[Provided text]
--------------------------------

Looking quickly over the code, and not knowing much about your data, I don’t immediately see a problem (but I’m no expert). Is your half-normal (0,1) prior on alpha working well? I’d think it would place a lot of weight on 0 discrimination, which is unlikely, given that the items are designed to measure something, and perhaps a little tight for high discrimination?

1 Like

Hi Erling, thank for answering

Continuing the discussion from Ordered_logistic in Item response model with no constant category:

This code compile well. I am working a Graded Logistic Model (Samejima). My data are in long type in R like this:

List of 7

$ famiempresas: int [1:3072] 1 2 3 4 5 6 7 8 9 10 …

$ item : int [1:3072] 1 1 1 1 1 1 1 1 1 1 …

$ y : int [1:3072] 1 2 2 1 2 2 1 1 2 2 …

$ N : int 3072

$ N_fami : int 384

$ N_cat : int 3

$ N_item : num 8

I want to change the N_cat , in this code is constant equal to 3. That works very well when I have a test with the same number of possible answers by item. But I have now a test with different number of possible answers by item. I am thinking of making a vector with a number of categories by item, but I do not how to include then in the parameter and model block.

ordered[N_cat-1] beta[N_item];// coefficients of predictors (cut p)

for(n in 1:N){

y[n] ~ ordered_logistic(alpha[item[n]]*theta[famiempresas[n]],beta[item[n]]);


I will appreciate so much your help,


Please note: I am not a programmer by trade. There may very well be more efficient ways of doing this.

You could do it by a vector of of the number of categories per item, as you suggest, and then inserting some if-statements in your for-loop. You’ll also need a separate vector to index the questions with the same number of response alternatives. Say you have 2 questions (items 1 and 2) with three alternatives and 2 questions with four alternatives (items 3 and 4), and three respondents:

Respondent-vector: famieimpresas 111122223333
Item-vector: item 123412341234
Categories per item-vector: n_cat_ind 334433443344
Item category number: cat_nr 121212121212

You’ll then declare separate beta parameters with different numbers of cutpoints, say beta_3 and beta_4

In the model block, you could then do:

for(n in 1:N){
     if( n_cat_ind[n]==3 ){
         y[n] ~ ordered_logistic(alpha[item[n]]*theta[famiempresas[n]],beta_3[cat_nr[n]]);}
     if( n_cat_ind[n]==4 ){
         y[n] ~ ordered_logistic(alpha[item[n]]*theta[famiempresas[n]],beta_4[cat_nr[n]]);}

But again, there may be more efficient ways of coding this. If ordered_logistic was vectorised (but I don’t think it is?) it would perhaps be better to split the data into separate long format vectors for the item sets with different numbers of categories, and just have three vectorised sampling statements for those, with the same theta parameter.

--------------------------------

[Data]

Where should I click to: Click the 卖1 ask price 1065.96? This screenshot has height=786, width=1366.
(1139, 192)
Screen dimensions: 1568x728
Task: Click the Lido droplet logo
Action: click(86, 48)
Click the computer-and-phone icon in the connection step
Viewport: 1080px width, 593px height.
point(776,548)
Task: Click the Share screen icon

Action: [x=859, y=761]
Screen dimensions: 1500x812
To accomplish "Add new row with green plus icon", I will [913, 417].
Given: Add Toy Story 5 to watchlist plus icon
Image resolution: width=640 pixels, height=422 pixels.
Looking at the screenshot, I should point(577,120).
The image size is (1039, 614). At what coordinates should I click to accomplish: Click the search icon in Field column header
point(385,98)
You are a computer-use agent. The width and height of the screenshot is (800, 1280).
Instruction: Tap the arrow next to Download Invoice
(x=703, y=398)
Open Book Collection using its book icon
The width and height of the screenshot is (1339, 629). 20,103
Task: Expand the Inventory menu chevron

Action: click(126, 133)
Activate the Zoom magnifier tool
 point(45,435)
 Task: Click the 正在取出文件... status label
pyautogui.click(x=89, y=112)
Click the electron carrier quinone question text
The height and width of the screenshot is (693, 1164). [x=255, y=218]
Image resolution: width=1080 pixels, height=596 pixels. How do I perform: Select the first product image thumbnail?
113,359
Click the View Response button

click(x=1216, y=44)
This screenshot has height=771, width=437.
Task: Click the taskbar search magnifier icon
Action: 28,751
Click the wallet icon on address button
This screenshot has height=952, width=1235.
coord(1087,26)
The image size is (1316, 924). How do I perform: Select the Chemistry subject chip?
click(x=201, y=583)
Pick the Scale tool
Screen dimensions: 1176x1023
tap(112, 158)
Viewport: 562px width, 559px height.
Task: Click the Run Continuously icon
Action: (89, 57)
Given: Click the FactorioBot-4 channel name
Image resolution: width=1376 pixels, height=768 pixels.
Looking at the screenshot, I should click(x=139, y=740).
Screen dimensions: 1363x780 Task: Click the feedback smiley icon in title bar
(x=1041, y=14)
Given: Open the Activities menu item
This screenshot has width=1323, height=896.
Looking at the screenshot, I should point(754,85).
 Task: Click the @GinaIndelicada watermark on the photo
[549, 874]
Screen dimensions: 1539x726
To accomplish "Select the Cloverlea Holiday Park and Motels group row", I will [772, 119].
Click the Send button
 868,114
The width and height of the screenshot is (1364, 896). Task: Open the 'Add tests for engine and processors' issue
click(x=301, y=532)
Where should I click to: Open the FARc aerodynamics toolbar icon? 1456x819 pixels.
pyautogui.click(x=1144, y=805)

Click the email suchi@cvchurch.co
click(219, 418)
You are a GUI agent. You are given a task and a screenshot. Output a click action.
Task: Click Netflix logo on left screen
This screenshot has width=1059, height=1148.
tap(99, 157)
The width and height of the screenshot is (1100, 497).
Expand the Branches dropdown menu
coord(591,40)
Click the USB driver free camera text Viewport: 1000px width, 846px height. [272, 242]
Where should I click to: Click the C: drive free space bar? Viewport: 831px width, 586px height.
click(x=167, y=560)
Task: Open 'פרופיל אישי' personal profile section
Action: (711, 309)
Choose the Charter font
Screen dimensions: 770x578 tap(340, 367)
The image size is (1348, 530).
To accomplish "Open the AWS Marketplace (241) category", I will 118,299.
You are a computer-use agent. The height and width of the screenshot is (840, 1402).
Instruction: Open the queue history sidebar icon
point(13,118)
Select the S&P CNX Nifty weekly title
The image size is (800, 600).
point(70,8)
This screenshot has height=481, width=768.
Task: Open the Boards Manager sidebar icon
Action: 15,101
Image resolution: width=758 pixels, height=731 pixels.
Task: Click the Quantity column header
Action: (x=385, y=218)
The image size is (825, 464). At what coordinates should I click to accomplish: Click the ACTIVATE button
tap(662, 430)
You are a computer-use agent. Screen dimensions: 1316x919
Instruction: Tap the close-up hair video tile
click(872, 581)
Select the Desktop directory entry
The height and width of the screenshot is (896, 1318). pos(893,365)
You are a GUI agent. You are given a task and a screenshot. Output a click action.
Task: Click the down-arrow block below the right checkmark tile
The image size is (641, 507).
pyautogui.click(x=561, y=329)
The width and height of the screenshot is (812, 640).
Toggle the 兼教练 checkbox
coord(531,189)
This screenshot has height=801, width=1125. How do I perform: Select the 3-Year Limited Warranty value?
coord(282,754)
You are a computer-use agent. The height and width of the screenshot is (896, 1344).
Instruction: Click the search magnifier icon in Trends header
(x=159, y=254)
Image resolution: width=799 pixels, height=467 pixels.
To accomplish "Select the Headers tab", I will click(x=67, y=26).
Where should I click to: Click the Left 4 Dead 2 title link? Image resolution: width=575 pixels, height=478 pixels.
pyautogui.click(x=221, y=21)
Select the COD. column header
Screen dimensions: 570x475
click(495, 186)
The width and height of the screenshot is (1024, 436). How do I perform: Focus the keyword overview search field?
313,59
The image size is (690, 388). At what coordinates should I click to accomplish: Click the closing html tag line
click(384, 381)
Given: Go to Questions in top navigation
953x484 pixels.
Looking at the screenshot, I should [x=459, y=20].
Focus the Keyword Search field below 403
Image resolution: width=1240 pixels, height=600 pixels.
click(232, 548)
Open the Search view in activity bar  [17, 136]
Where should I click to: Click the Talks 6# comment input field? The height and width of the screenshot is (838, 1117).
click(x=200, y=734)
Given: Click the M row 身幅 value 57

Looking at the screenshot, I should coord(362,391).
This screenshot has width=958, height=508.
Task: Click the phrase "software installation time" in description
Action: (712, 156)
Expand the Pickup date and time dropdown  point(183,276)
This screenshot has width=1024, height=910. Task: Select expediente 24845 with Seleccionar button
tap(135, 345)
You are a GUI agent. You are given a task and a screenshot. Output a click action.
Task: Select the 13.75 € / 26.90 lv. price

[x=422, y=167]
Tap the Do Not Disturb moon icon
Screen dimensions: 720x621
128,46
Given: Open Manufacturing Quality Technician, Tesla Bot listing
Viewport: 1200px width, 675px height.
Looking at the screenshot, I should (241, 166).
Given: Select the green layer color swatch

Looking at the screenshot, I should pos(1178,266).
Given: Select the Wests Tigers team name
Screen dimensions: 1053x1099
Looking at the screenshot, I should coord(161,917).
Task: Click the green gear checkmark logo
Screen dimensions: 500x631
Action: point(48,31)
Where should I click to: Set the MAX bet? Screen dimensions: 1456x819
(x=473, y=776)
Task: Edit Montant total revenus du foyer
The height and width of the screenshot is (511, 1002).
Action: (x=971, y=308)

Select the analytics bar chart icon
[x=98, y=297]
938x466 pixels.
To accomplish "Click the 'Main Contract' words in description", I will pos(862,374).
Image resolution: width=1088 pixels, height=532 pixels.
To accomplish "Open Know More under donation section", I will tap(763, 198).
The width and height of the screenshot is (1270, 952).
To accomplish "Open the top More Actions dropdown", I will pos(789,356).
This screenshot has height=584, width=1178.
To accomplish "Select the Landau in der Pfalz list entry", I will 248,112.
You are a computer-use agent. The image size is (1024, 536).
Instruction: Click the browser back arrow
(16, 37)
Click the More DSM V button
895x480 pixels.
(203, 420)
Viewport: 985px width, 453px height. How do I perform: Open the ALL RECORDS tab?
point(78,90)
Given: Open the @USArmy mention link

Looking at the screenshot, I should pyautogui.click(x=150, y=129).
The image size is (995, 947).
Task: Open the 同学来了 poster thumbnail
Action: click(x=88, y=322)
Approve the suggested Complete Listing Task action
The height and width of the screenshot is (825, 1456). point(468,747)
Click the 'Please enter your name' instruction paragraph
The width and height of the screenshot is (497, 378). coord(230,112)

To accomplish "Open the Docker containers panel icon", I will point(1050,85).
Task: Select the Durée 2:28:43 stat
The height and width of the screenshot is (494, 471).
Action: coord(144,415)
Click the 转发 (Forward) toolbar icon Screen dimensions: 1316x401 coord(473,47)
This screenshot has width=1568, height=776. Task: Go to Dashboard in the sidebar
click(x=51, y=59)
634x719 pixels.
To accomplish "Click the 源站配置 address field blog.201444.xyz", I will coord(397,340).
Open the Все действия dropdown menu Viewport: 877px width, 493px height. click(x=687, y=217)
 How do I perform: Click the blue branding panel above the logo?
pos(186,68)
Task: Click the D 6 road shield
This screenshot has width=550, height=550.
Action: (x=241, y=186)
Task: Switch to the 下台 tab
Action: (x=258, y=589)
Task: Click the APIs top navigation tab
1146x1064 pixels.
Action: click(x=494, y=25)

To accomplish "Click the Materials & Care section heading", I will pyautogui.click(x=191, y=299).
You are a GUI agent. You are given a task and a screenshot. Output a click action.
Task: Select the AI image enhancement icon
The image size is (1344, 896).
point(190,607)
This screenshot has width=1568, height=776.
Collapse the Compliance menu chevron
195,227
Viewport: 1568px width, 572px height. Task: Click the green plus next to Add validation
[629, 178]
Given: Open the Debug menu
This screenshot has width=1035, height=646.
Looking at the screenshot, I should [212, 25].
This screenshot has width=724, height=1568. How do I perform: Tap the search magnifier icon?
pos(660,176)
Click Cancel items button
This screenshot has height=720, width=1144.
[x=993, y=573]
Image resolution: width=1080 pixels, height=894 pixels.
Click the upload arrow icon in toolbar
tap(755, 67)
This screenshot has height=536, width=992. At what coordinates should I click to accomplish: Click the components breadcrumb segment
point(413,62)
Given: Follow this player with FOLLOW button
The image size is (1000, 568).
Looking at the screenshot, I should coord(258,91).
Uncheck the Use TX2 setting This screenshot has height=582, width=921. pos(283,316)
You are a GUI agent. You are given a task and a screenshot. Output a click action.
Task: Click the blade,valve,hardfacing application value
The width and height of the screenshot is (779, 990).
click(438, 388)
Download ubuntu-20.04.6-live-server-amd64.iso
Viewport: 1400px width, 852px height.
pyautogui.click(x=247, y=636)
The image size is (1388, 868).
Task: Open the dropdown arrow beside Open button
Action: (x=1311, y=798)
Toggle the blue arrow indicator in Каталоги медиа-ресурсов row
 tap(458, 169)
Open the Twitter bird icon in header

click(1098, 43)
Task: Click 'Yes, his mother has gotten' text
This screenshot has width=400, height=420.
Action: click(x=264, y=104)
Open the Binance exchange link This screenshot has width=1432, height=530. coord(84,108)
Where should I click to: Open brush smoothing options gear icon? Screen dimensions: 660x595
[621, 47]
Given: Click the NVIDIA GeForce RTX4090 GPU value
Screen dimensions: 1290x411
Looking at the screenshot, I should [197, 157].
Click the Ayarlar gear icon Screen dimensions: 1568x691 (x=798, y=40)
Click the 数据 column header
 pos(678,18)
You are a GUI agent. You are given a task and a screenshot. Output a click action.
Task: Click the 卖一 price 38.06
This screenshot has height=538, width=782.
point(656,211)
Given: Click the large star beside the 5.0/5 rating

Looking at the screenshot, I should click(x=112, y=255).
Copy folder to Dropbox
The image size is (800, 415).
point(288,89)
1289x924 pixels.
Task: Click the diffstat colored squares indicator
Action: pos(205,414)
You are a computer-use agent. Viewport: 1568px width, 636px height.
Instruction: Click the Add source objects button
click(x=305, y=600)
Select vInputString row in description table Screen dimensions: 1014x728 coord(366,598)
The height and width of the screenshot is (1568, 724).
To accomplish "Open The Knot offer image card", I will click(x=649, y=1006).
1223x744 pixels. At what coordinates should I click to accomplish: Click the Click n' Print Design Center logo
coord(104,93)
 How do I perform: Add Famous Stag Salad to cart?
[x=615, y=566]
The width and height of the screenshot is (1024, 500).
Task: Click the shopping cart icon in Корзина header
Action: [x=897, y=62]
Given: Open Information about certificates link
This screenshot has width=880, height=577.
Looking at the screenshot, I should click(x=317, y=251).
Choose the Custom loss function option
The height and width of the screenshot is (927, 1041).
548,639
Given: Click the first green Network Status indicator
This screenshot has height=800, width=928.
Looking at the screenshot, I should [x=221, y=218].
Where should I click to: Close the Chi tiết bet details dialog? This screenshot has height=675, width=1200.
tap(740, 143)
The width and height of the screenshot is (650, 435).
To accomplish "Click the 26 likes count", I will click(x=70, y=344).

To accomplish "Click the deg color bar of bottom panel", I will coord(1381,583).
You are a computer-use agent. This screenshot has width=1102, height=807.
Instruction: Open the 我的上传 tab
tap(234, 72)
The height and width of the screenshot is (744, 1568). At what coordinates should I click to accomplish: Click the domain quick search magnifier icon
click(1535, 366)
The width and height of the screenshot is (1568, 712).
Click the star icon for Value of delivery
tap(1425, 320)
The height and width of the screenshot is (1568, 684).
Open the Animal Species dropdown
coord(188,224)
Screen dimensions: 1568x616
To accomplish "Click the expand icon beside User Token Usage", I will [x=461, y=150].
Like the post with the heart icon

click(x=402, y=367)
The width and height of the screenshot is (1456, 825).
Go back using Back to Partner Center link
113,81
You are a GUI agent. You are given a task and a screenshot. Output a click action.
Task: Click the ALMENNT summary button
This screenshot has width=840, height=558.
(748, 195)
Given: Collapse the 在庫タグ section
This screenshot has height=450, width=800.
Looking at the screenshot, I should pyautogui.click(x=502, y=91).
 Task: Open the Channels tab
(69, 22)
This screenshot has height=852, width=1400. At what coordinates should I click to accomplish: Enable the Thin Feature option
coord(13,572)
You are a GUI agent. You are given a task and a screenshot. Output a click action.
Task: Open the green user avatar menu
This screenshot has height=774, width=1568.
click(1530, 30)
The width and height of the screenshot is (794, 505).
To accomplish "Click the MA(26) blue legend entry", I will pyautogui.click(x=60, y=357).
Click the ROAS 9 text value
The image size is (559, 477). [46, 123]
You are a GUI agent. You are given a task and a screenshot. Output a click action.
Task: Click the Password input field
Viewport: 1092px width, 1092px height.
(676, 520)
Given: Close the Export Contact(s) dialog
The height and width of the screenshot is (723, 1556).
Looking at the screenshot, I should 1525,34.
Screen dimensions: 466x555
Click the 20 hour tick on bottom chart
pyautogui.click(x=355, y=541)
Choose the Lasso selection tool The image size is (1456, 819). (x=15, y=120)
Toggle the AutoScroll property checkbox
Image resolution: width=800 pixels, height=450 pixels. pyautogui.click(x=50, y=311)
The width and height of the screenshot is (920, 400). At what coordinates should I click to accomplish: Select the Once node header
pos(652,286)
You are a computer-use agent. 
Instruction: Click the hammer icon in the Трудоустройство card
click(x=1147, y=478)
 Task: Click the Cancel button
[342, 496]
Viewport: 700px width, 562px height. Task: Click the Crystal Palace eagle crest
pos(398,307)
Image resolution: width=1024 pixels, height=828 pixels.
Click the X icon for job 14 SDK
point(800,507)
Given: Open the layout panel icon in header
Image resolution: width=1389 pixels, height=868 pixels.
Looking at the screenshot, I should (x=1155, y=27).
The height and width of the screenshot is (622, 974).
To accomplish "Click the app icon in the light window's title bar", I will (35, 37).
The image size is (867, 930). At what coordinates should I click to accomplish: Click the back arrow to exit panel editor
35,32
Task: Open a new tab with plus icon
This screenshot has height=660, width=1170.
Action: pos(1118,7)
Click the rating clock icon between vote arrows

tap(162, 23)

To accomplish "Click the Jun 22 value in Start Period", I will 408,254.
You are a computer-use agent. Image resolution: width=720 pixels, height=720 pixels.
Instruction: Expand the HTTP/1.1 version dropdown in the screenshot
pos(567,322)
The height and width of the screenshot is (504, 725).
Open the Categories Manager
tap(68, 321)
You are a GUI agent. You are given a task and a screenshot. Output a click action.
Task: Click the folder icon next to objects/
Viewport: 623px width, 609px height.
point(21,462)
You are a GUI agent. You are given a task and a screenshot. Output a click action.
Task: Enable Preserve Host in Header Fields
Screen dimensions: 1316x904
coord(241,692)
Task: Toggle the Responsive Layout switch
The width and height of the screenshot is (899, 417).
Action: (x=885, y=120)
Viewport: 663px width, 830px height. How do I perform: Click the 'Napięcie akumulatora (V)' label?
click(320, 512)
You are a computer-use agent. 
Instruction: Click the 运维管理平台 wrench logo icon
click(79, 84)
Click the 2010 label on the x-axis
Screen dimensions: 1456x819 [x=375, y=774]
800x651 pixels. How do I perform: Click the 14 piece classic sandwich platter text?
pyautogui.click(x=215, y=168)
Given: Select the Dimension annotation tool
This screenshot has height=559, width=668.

--------------------------------

Answer these from the forum thread:
(a) Which prior on alpha does the first reply ask about?
(b) What value does N_fami have in the data listing?
(c) What names are suggested for the separate beta parameters with different numbers of cutpoints?

[Full response]
(a) A half-normal (0,1) prior.
(b) 384.
(c) beta_3 and beta_4.